Base Salary and Annual Incentive Awards. Mr. Priddy will be entitled to an annual base salary of $290,000 for 2006, subject to annual increase thereafter in the discretion of the Company’s Board of Directors based upon its evaluation of CEO performance. Mr. Priddy will also be entitled to an annual incentive award following the close of each year during the term for which Company net profit exceeds a floor amount, provided he remains employed by the Company through the close of the year. The annual incentive award is calculated under the Agreement utilizing a two-tiered percentage of the Company’s net income;provided that, in no event will the amount of the annual incentive award for any one year exceed 100% of Mr. Priddy’s then-current base salary.
Incentive Stock Option Grants. Each year during the term of the Agreement, Mr. Priddy will be granted incentive stock options pursuant to the Company’s Amended and Restated 1998 Incentive Stock Option Plan to acquire 50,000 shares of TVI Common Stock. All options will be issued at an exercise price equal to the market price on the date of grant and carry a seven-year term, vesting ratably over three years. In addition, all such options will vest in full and become exercisable in the event of Mr. Priddy’s termination of employment by (i) the Company without Cause, (ii) Mr. Priddy for Good Reason, or (iii) Mr. Priddy’s death or disability. Mr. Priddy will also be eligible to participate in all other Company incentive plans and equity programs for which he is eligible.
Severance. In the event of the termination of Mr. Priddy’s employment either by the Company without Cause or by Mr. Priddy for Good Reason, the Company will continue to pay Mr. Priddy his base salary and provide standard group health benefits for a period equal to the balance of the initial or renewal contract term;provided that,if such termination occurs within one year following a Change of Control, the post-term base salary/health benefit continuation period will be the greater of: (i) 12-months, or (ii) the remaining portion of initial three-year contract term and Mr. Priddy additionally will be entitled to receive a prorated portion of the annual incentive award for the year during which such termination occurs, based upon the number of full months actually worked prior to such termination. Group health plan benefits will be continued post-term to the extent permitted by COBRA.
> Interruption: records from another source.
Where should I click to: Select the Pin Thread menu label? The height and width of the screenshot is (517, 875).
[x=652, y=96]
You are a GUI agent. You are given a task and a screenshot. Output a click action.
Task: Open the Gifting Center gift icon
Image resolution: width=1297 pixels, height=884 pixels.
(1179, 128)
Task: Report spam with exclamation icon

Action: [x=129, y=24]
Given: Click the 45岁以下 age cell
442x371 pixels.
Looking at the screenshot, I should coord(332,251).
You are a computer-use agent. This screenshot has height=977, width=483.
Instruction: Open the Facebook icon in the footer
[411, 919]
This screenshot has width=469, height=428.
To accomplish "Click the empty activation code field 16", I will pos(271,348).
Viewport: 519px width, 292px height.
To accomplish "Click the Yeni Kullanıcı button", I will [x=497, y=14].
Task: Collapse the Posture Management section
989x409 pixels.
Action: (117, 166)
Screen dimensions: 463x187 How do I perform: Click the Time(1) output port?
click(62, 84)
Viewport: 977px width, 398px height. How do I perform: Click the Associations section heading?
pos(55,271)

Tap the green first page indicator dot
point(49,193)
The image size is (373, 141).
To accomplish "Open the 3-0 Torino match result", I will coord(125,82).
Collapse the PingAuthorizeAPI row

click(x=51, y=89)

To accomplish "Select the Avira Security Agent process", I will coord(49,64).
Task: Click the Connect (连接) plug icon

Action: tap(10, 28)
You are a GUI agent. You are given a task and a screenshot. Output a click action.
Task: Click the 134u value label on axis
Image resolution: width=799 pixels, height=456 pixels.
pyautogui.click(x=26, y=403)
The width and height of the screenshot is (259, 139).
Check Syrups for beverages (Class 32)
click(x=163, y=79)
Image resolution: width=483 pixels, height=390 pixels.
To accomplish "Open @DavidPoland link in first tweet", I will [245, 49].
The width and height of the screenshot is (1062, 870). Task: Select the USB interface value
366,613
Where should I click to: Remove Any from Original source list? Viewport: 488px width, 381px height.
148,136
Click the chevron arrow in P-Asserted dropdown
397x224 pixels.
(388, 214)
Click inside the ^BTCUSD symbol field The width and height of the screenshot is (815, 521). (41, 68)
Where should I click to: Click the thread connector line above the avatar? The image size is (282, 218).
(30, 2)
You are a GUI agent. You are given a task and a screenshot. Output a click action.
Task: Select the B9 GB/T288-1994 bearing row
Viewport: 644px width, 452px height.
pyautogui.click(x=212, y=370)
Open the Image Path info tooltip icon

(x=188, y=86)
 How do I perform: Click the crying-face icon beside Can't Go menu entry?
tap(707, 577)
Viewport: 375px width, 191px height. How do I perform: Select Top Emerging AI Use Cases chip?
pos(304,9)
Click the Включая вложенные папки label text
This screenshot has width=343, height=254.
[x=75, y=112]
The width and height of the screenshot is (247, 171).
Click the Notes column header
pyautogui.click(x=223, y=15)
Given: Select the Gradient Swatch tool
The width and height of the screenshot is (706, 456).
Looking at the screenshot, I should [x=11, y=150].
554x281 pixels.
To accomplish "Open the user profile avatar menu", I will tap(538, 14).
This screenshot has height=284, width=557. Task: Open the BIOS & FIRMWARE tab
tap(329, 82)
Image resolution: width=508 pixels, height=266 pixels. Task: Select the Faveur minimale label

Other Benefits. Mr. Priddy is also entitled to participate generally in all retirement, savings, welfare and other employee benefit plans and arrangements provided to other executive officers of the Company and will receive long-term disability insurance covering 60% of his base salary up to age 65, and an automobile benefit.
The foregoing description of the Agreement is only a summary, and is qualified in its entirety by the full text of the Agreement, which is attached hereto as Exhibit 10.2 and incorporated herein by reference. The capitalized terms used in the foregoing summary are as defined in the Agreement.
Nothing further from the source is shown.